5 Diversity in biological systems provides stability. As conditions change, a diverse system can grow in some parts and shrink in others to respond. Diverse plants support diverse insects, and the two together support diverse wildlife of other kinds. Uniformity may increase efficiency or provide suitability for some purpose, but at the cost of increased risk of systemic collapse.
6 Lawns perpetuate the values of imperialists and slaveholders from the 18th century. Lawns were invented by the British and French aristocracy of the time and brought to the United States by Jefferson himself and Washington's landscapers. These were people who thought that they should dominate certain other people and Mother Nature for their own benefit. People today are taking down the statues of imperialists and slaveholders but cling to lawns, which transmit the same values as the statues, but in a far more insidious way.
7 In order to suppress Nature, we use poisons. Pesticides and herbicides are bad for all living beings, including people.
9 I confess that lawns look good to me and make me feel good. However, I know why they do this. First, the very wastefulness of lawn cultivation suggests safety to me. If reasonable people throw away resources with such abandon, it means that there must be plenty, right? Well, certain people have plenty, and many others don't have enough. Furthermore, to get so much, the people with plenty have been drawing down resources faster than the resources can recharge. That can't last.
10 The second thing that feels good to me about a lawn is that it looks like a place where there's nothing I should fear. In particular, there could be more ticks and rodents in a meadow than a lawn, though biodiversity can be present in shorter grasses, according to this author. However, the reason lawns look safe is precisely the reason they are so dangerous when there is too much land given over to them. The scarcity of life in lawns is an erasure of wildlife. The system of living beings on which our own lives depend cannot withstand too much erasure. It will fall at a moment we can't predict accurately. Its collapse is our end, so we would be foolish to risk pushing things much farther. A blind pursuit of safety is always catastrophic if it keeps going. We need to stop.

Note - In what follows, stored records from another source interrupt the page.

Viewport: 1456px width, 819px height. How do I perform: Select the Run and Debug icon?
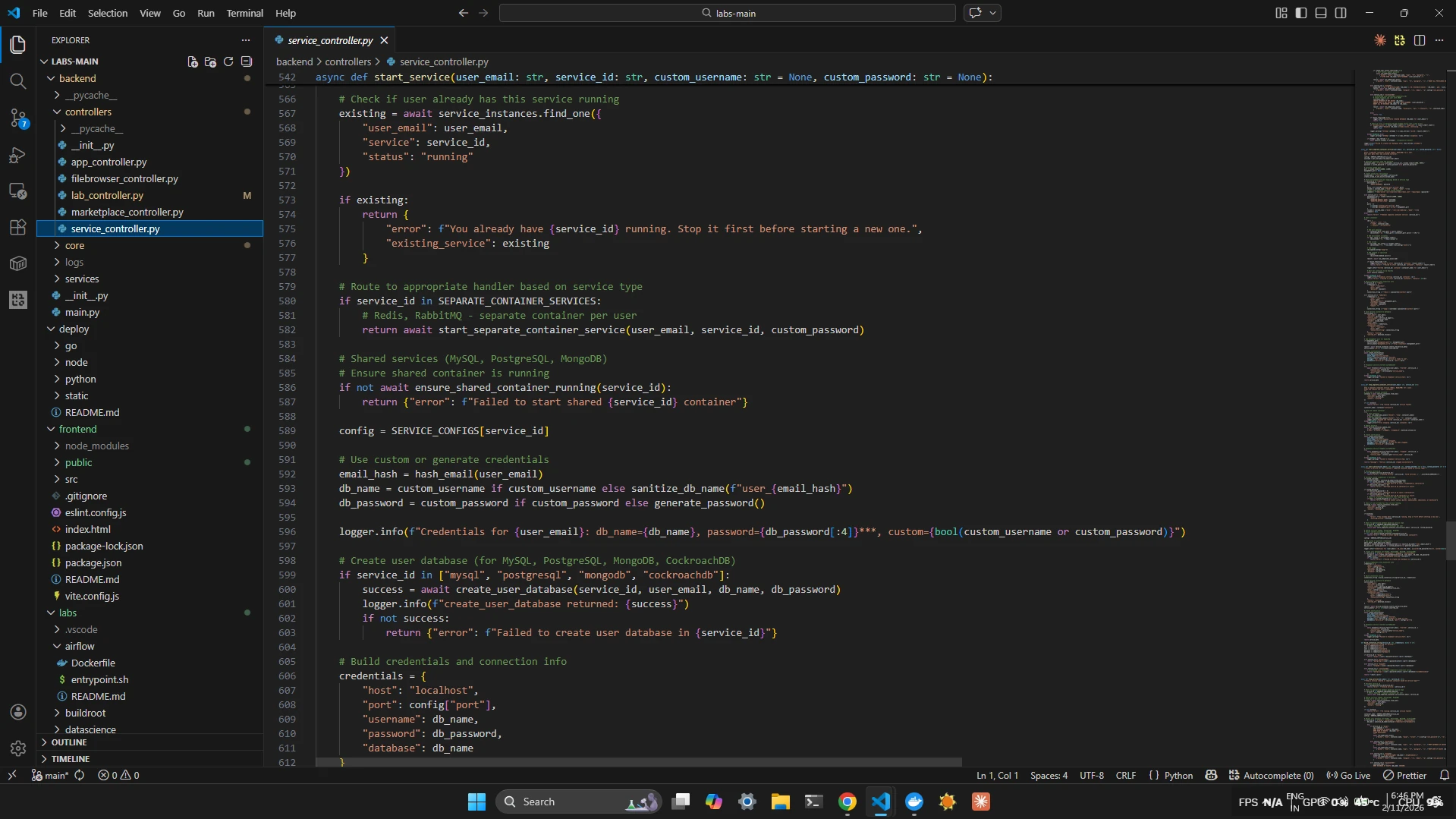(x=18, y=155)
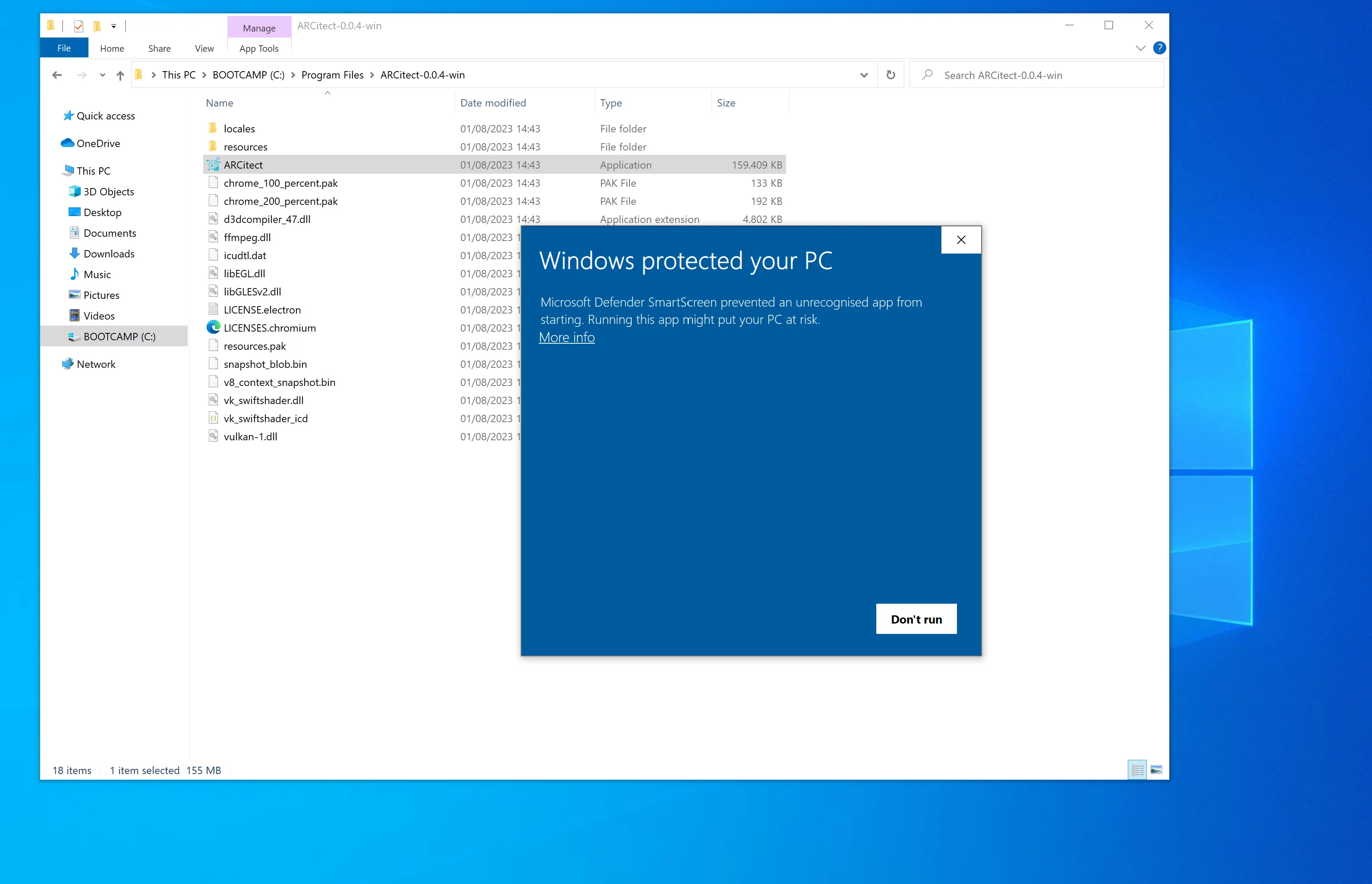Click the More info link
The width and height of the screenshot is (1372, 884).
[566, 338]
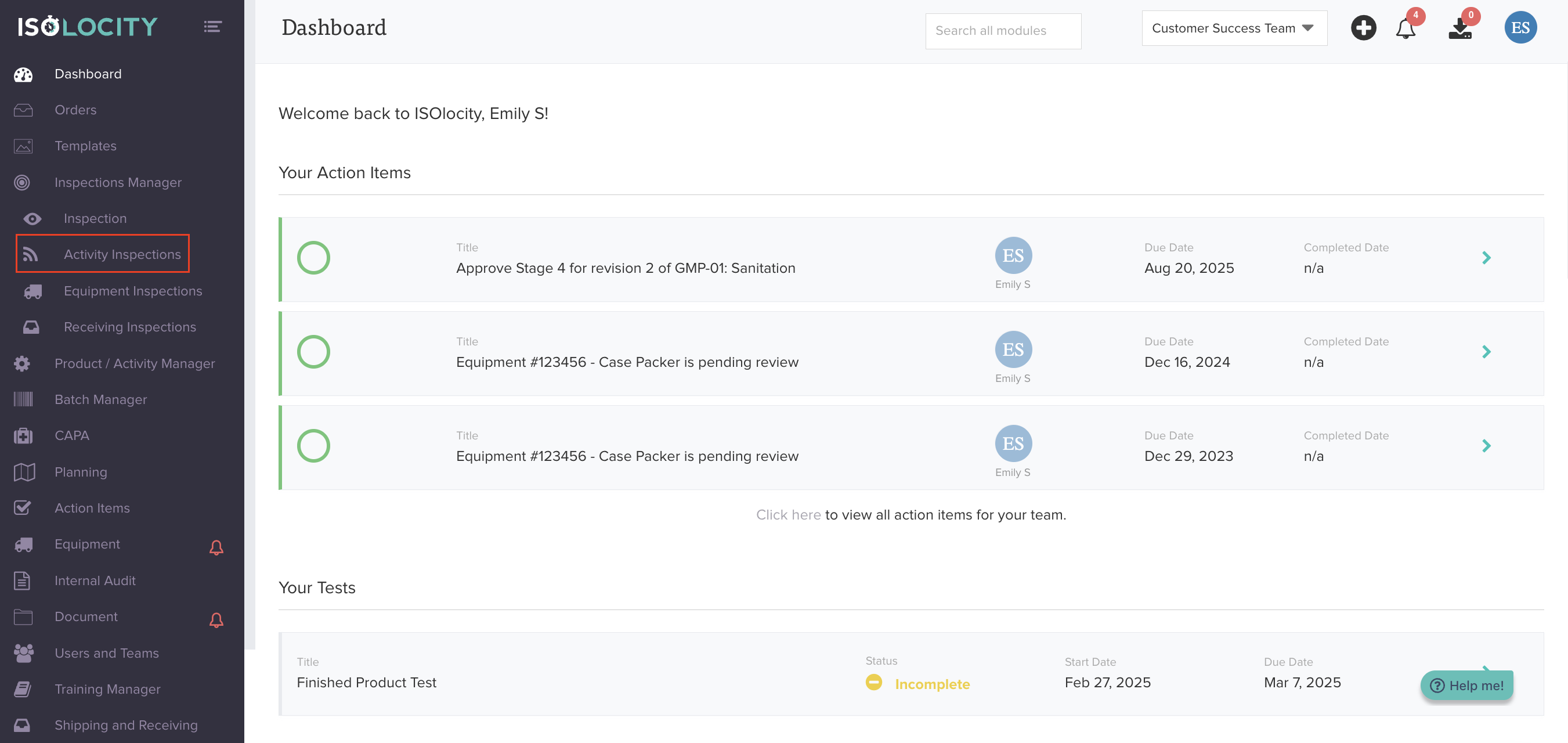
Task: Open the downloads tray icon
Action: tap(1459, 28)
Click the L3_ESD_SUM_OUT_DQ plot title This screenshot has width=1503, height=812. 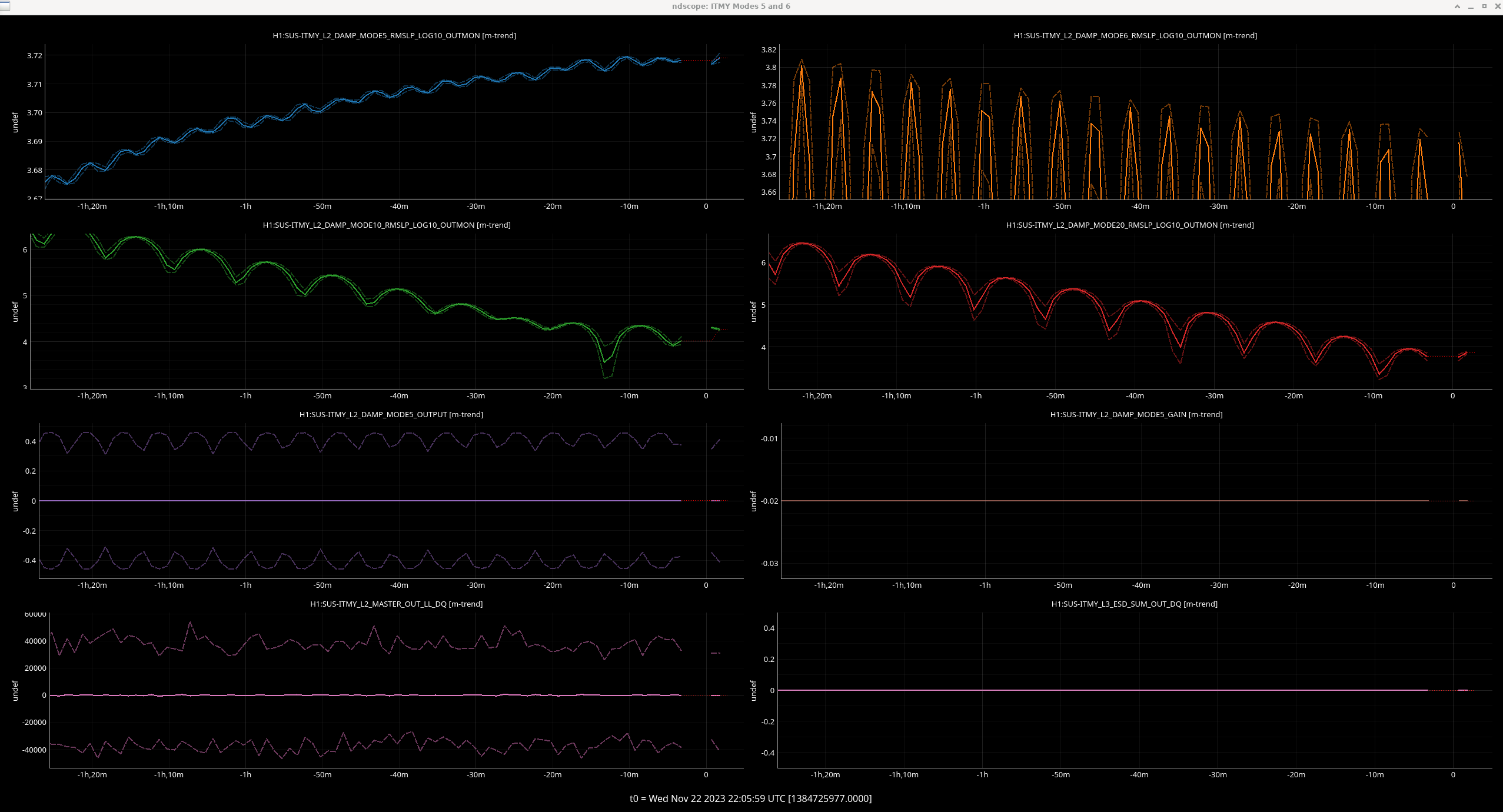(1134, 604)
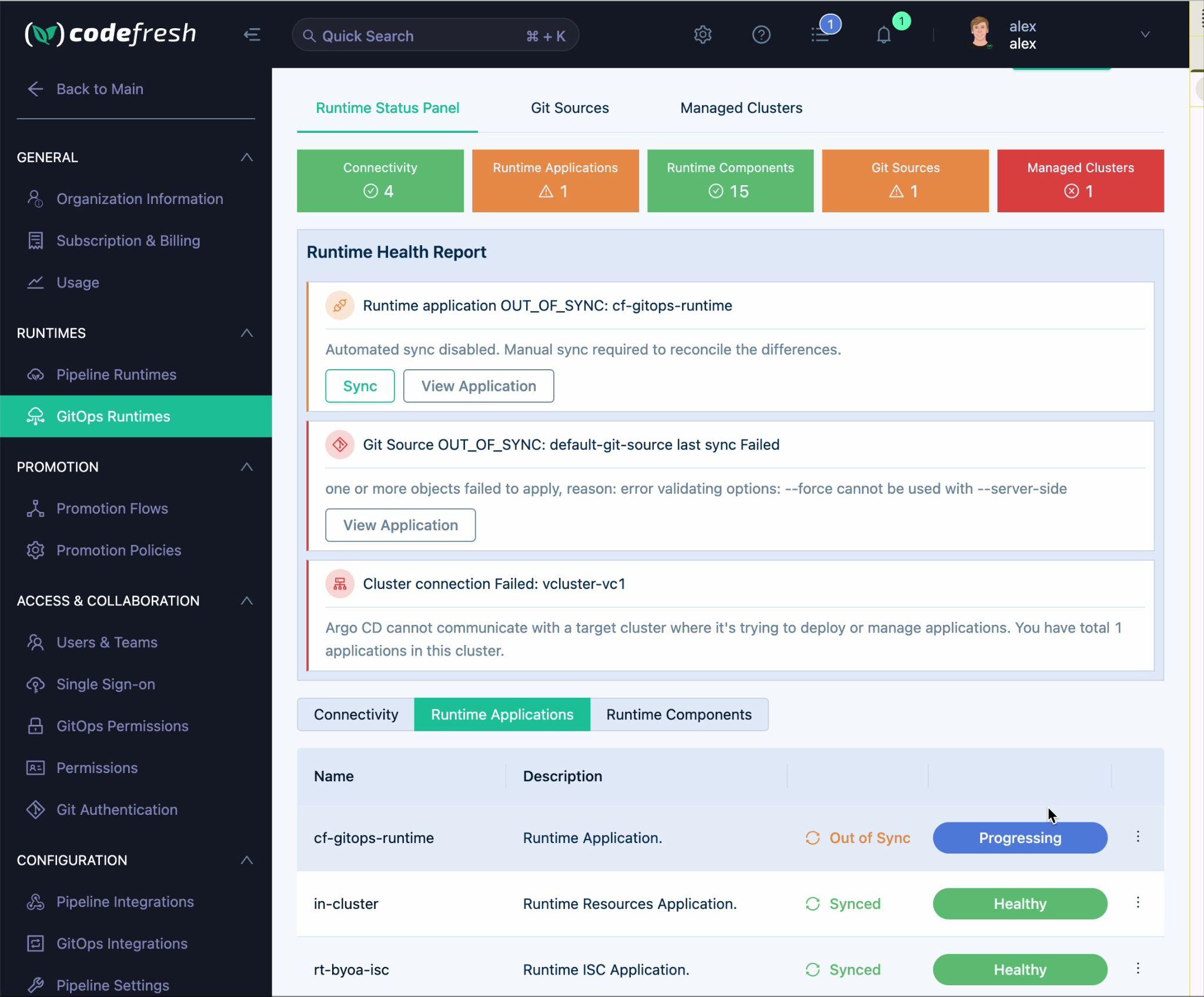Switch to the Git Sources tab

click(x=569, y=108)
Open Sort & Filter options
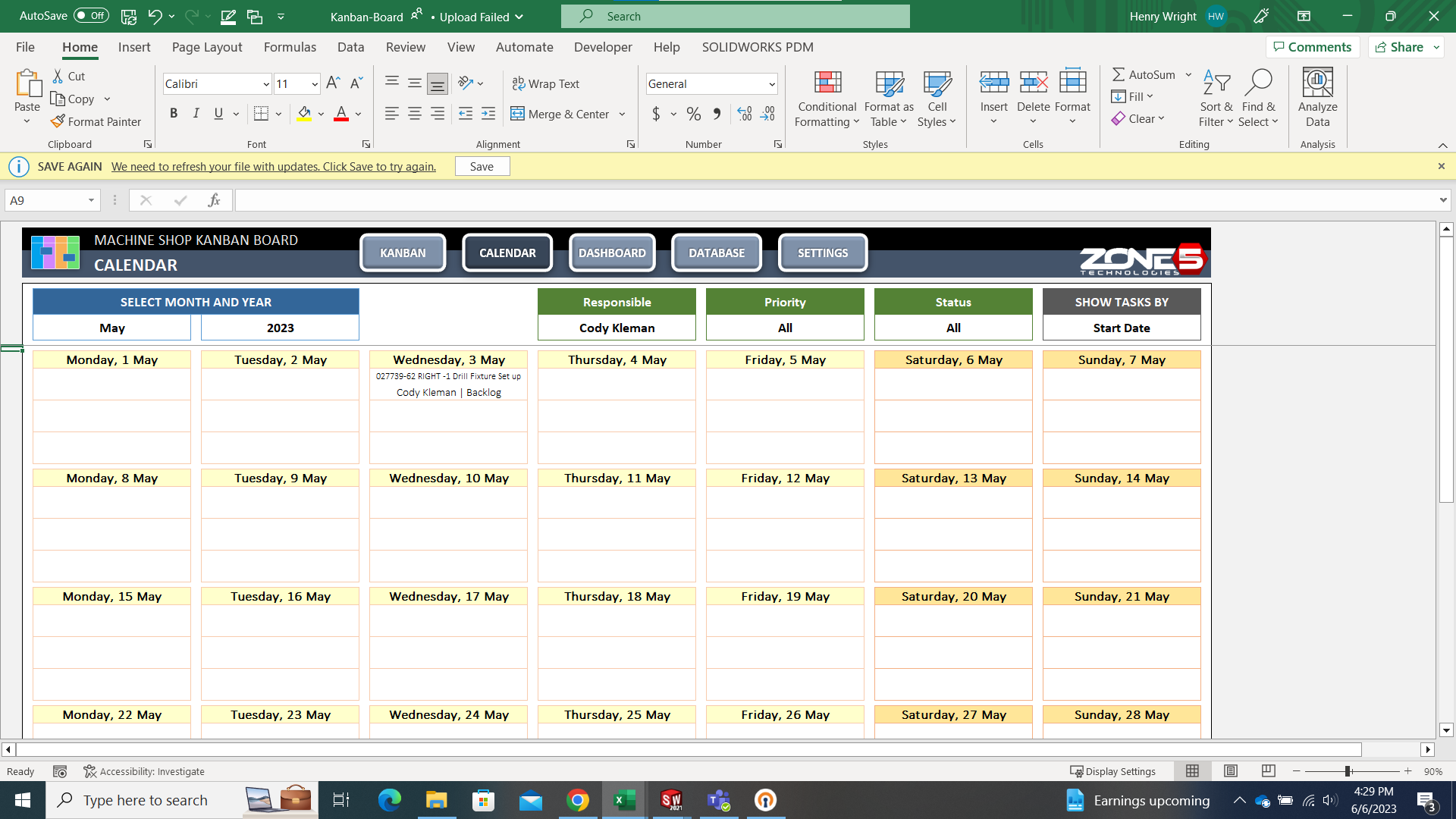 click(x=1215, y=97)
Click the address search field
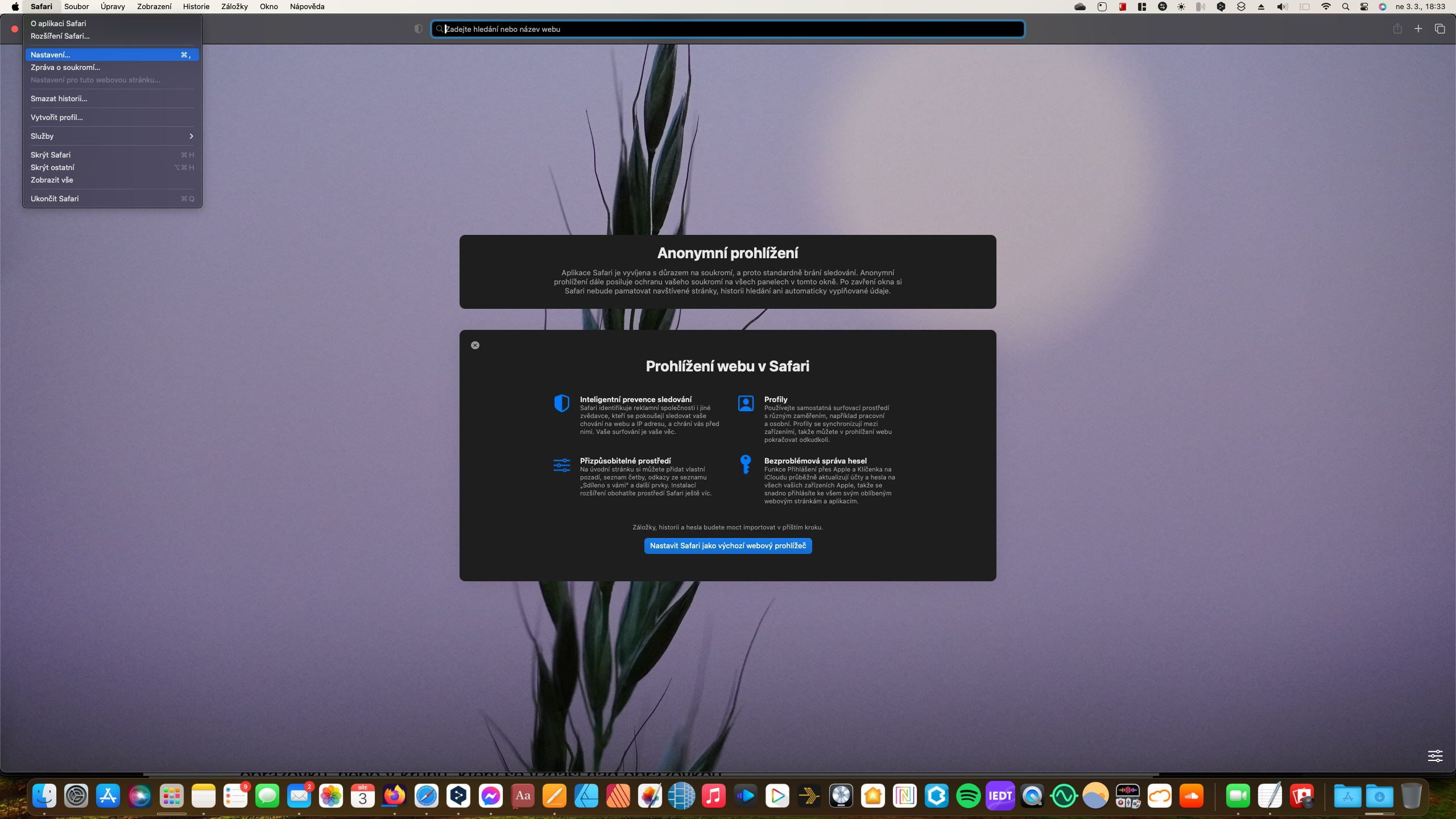 (x=728, y=29)
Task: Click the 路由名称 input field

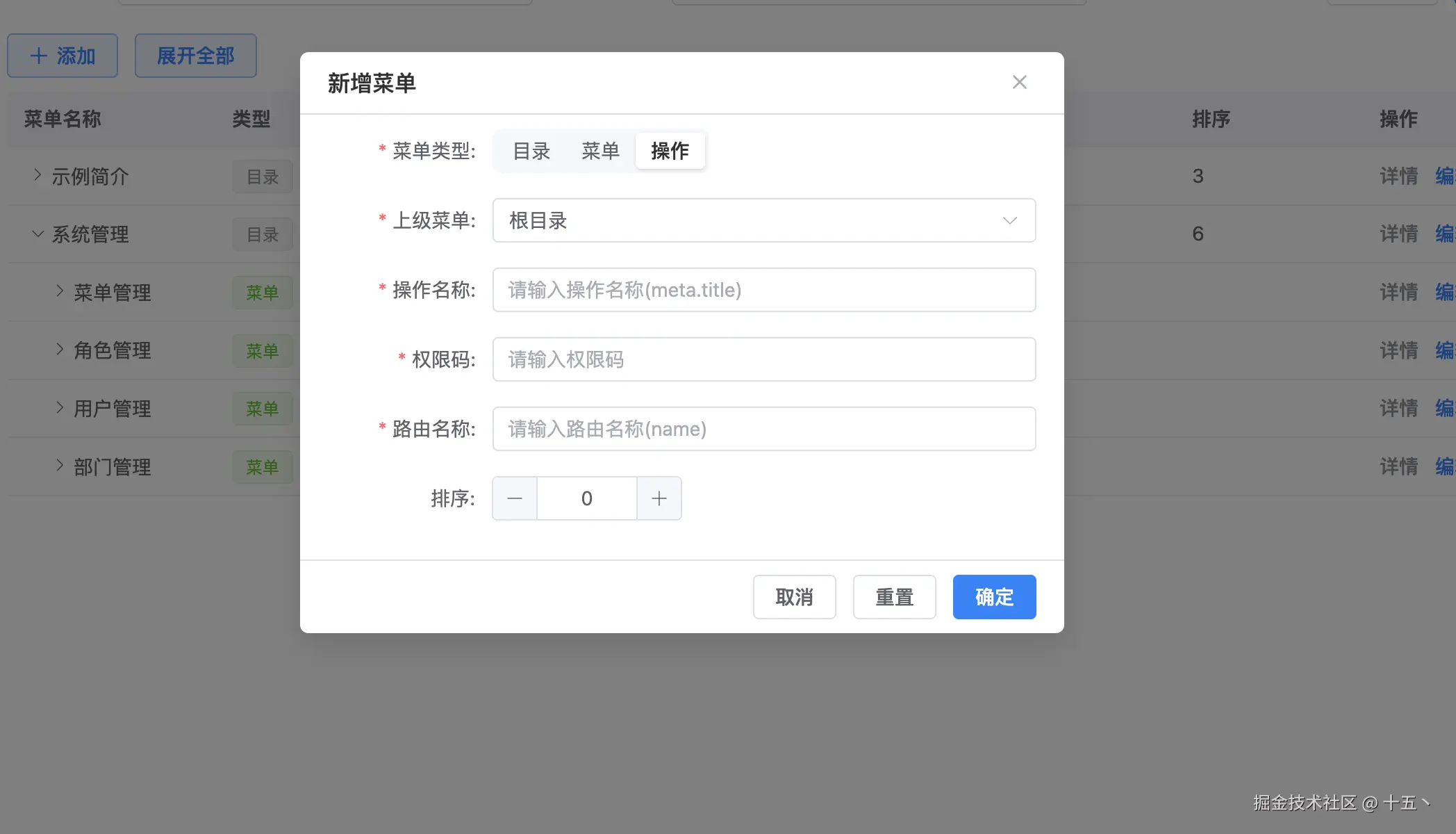Action: pos(763,429)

11 Some may fear for the livelihoods of the large number of people who work in the industry that suppresses wild plants, insects, and many birds with lawns. Is it not a kindness to save people from working very hard their entire lives at making the world worse? I think that most people in the lawncare industry will soon be grateful to take up other important work in our changing society. The large number of people who worked with horses found new work as our transportation systems changed around the start of the 20th century. Human calculators moved on to more creative endeavors as electronic calculators became common around the middle of that century. Many bank tellers and cashiers are changing to new lines of work today.
12 Won't it be good not to have to work so hard tending lawns? The difficulty we have getting them to grow the way we want might clue us in to the fact that lawns are a bad idea.
13 If people get rid of their lawns, they will see that they have the power to do something meaningful to preserve our civilization and our species. They will also find that they enjoy doing the things that promote the survival of their children and themselves.
14 It will be much more fun to look at what Mother Nature chooses to grow than at land that's barren, apart from one kind of life condoned by lawn enthusiasts.